冬のソナタ 第6話 「忘却」
6話の題名は「忘却」。
意味は皆さんご存じの通り「忘れ去ること」です。
「死んだ人への一番のプレゼントは忘れてあげること…」
名台詞の1つにもなったこのミニョンの言葉は、ユジンの心に、この先もずっと残る事になりました。
が、言ったミニョンは皮肉にも、この後、忘れることの重みに苦しむ事になるのです。
ホテルの部屋で、ミニョンはユジンの行為の全てを芝居だと思い、それに付き合う事にする。

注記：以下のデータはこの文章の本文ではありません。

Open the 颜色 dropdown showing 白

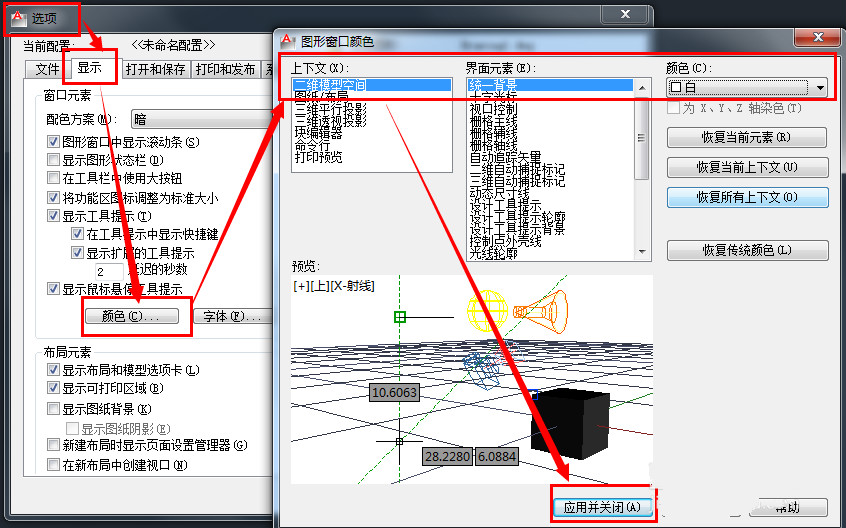821,88
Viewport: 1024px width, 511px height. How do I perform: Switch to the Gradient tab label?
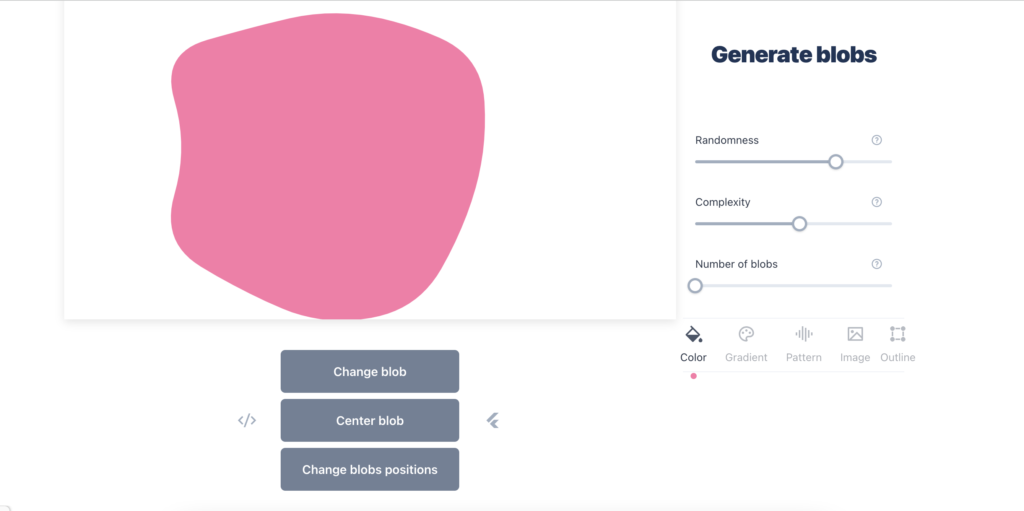(746, 357)
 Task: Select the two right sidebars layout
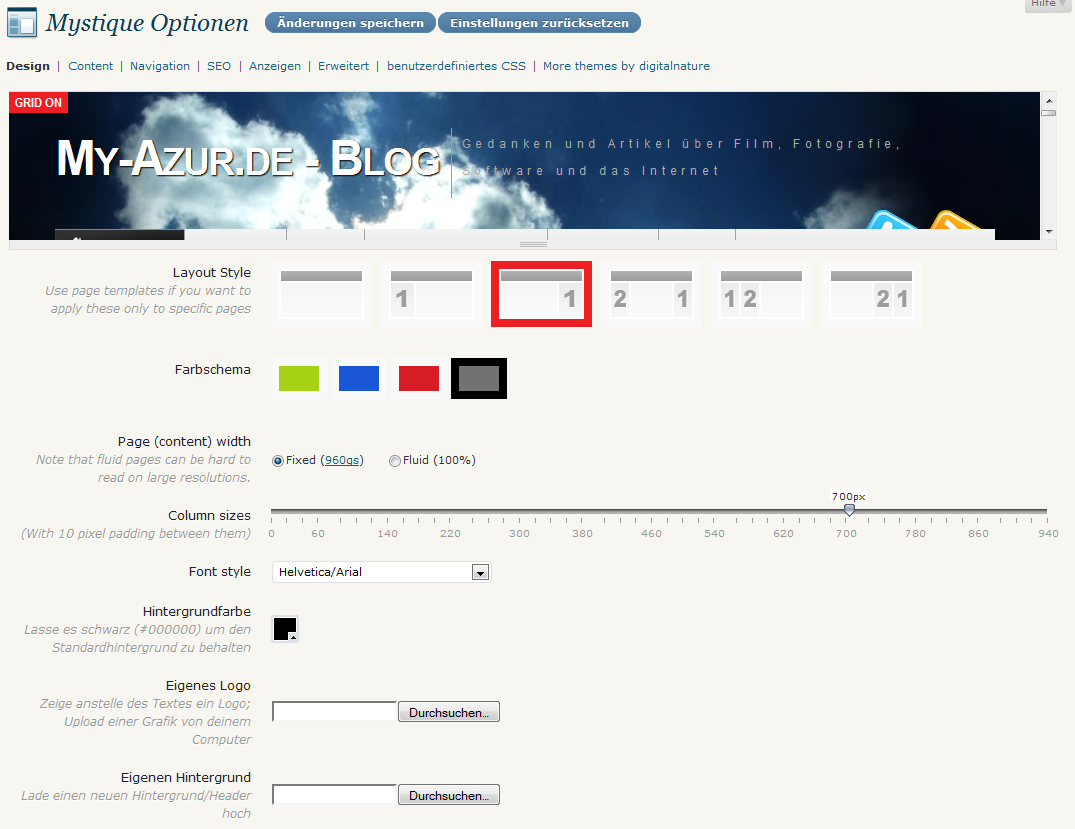point(871,293)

そうすれば、ユジンの化けの皮が剥がれると彼は思ったのでしょうか?
でも、ユジンの眼差しは事実が分かる前も、事実が分かってからも、どこまでも真剣で、
ミニョンはまるで自分が騙されたのではなく、自分が騙したような後味の悪さを感じます。
そして再び、チェリンとユジンの間で、ミニョンの心は揺れ出します。
一方、ミニョンから「誘惑したのでは?」と言われたユジンは、
そんな事を言うミニョンにジュンサンを重ねた自分を馬鹿だったと思い、
記憶の中のジュンサンだけを大事にしようと心に誓います。
そして舞台はスキー場へ…
ジョンアから「運命のカード」の存在を告げられたミニョンは、その事を一笑に付す。
「運命なんて重苦しい」
ミニョンは、<運命は決められたものではなく、自分で切り開くもの>と考える人ですから、それは当然なのですよね。

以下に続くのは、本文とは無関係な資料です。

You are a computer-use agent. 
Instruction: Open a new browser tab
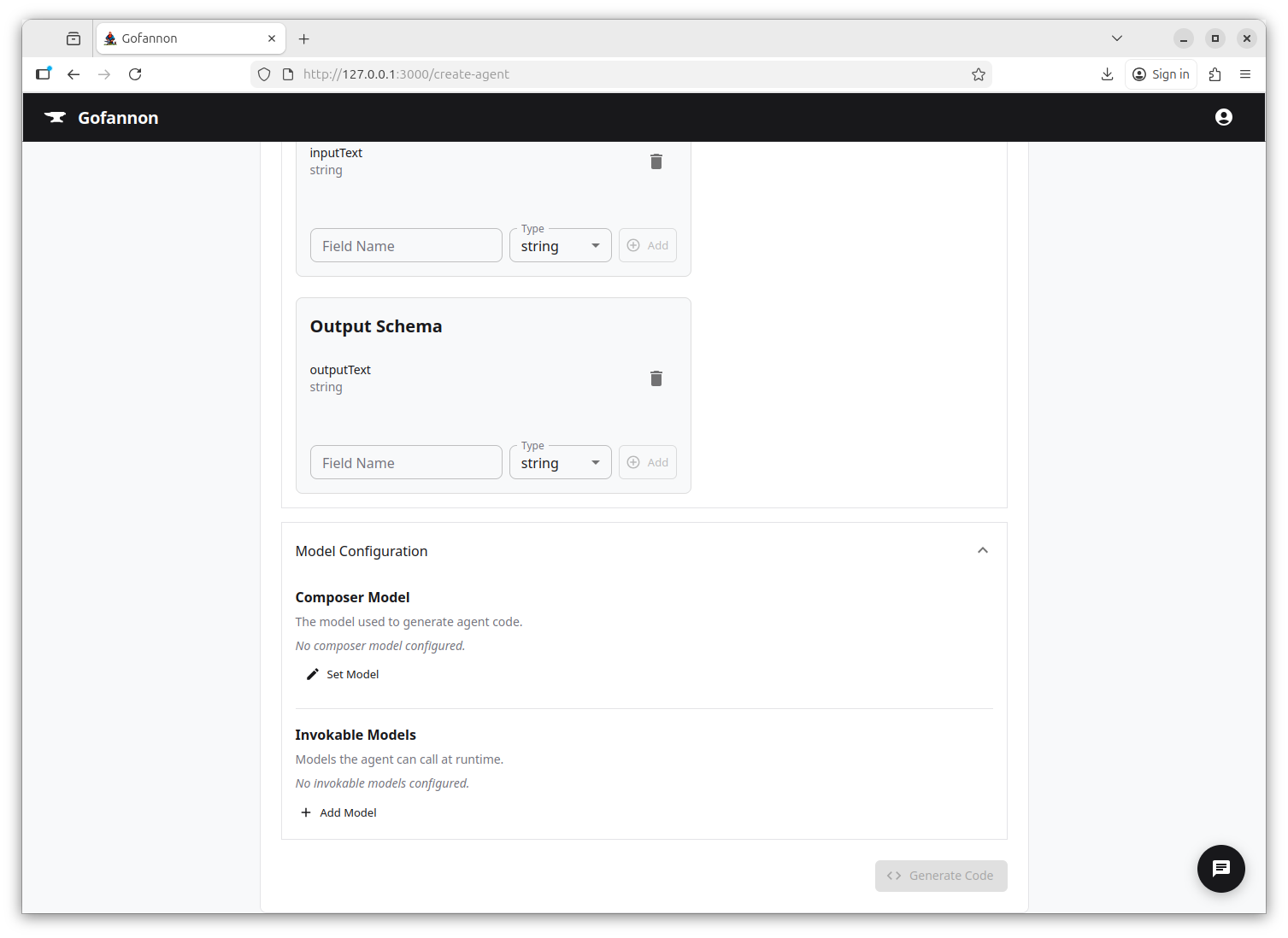pyautogui.click(x=303, y=38)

さて、ソウルに残されたチェリンはスキー場の2人が気になり、後を追います。
そこで、微かなミニョンの態度の変化に不安を覚えたチェリンは、だめ押しをするように、
再びミニョンとユジンの間を裂こうと画策する。
それは、ジョンアの話や、宴会での様子で、ユジンを見直しかっかったミニョンの心を、再び頑なにするのに十分でした。
この辺り、脚本の巧さが目立ちます。
ミニョンとユジンはこの時、最悪な関係なんです。
お互いに、これ以上関わり合いたくないと思ってます。
でも、それだからこそ正直に言える言葉もあるんですよね。
それがあの、名台詞を生んだのではないでしょうか。
「死んだ人への一番のプレゼントは忘れてあげること…」
「あなたは人の心を持ってない、今までに本当に誰かを愛したことなんかないんでしょう…」
ミニョンとユジンはそれぞれが言われた言葉の中に、自分の中に抱えている問題を見つけます。
そして、ユジンは母親に電話して、自分を慰め、
ミニョンはキム班長の解雇を解くことで、<人を気を遣うタイプではない自分>を改めようとする。
そうして話は再びソウルへ…
ミニョンはここで、チェリンの嘘にようやく気が付きます。
ジンスクの言葉を聞きながら、ユジンが自分をどんな気持ちで見つめていたか知るのです。
それは、ミニョンの顔つきを明らかに変えてゆく…
誤解とはいえ、後悔しきれない気持ちでスキー場に戻るミニョン。
ともかく今までのことを謝りたい、その一心でユジンの部屋を訪れます。
が、そこで見た光景は、ミニョンの新たな気持ちの変化を生むことになりました。
その気持ちに戸惑うミニョン。
外の冷めた空気の中、いくら考えてもそれは疑う余地のないものでした。
でも、それは許されるものではない…
それもミニョンには分かっていました、この時までは…
そして運命の日。
それは前触れもなく、ミニョンの前に落ちていきます。
運命(さだめ)を帯びたそれは、カードと呼ぶには余りにも軽い、愛の苦しみを生む一枚になりました。